Existing BIQA models typically decompose an image into different frequency and orientation bands, and then extract statistical features from the decomposed coefficients to learn a quality prediction model. However, few BIQA models explicitly exploit simple image contrast features such as the gradient magnitude (GM) and Laplacian of Gaussian (LOG) responses, although LOG responses share similarities to human receptive field responses. Here we made the first attempt to use GM and LOG features to conduct high performance BIQA.
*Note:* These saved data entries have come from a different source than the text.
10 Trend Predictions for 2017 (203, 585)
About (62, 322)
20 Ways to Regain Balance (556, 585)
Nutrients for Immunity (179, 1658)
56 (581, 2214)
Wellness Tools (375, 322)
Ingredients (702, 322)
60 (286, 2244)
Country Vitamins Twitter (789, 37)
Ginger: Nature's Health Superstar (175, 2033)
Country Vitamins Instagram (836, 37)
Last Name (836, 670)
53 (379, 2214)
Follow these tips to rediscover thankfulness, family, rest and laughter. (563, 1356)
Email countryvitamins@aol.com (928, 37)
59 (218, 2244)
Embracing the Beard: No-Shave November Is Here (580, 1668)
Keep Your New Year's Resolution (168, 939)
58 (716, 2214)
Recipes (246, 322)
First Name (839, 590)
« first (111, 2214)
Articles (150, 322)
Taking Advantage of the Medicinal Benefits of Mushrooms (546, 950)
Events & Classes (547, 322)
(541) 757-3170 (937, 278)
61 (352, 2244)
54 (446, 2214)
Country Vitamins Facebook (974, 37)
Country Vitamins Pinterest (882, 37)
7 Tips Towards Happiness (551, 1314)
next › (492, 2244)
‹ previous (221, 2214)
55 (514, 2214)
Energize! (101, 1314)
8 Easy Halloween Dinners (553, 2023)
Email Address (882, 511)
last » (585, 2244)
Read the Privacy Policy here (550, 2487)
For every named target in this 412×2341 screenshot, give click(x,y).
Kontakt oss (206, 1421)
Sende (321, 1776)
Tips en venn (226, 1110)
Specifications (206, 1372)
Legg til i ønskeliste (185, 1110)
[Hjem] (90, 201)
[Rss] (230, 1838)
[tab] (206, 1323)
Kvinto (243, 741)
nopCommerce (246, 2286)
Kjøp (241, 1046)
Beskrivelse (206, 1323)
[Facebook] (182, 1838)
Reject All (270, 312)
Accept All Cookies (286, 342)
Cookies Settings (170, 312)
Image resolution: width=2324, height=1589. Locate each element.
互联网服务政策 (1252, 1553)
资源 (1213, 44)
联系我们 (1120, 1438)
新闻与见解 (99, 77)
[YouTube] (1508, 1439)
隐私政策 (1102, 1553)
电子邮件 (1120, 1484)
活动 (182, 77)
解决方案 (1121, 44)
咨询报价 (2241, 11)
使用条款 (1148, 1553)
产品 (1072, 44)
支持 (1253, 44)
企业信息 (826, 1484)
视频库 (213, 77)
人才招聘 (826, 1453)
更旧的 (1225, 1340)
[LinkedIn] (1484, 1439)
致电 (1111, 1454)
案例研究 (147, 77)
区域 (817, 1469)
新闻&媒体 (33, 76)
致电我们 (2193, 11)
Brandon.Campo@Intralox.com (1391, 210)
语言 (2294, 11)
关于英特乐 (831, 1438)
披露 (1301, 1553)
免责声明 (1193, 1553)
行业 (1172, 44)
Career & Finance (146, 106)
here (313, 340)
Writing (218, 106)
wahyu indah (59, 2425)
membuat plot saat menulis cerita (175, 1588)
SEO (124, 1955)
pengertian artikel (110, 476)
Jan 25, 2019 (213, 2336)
To alleviate the effects of image content variations, we applied a joint adaptive normalization procedure to normalize the GM and LOG features and whiten the image data. Since GM and LOG features are not independent and the interaction between them can reflect local quality prediction on natural images, we proposed a simple index, called independency distribution, to measure the joint statistics of them.
The proposed BIQA models employ the marginal distributions and the independency distributions of GM and LOG, and they lead to highly competitive performance with many state-of-the-art BIQA methods in terms of quality prediction accuracy, generalization ability, robustness (i.e., across-database prediction capability) and computational complexity. Encouraged by the state-of-the-art BIQA results obtained in this paper, in future work we will investigate how to use the GM and LOG features for blind local quality map estimation, which is a very useful yet very challenging research problem.
Xue, Wufeng, Xuanqin Mou, Lei Zhang, Alan C. Bovik, and Xiangchu Feng. “Blind image quality assessment using joint statistics of gradient magnitude and Laplacian features.” IEEE Transactions on Image Processing 23, no. 11 (2014): 4850-4862.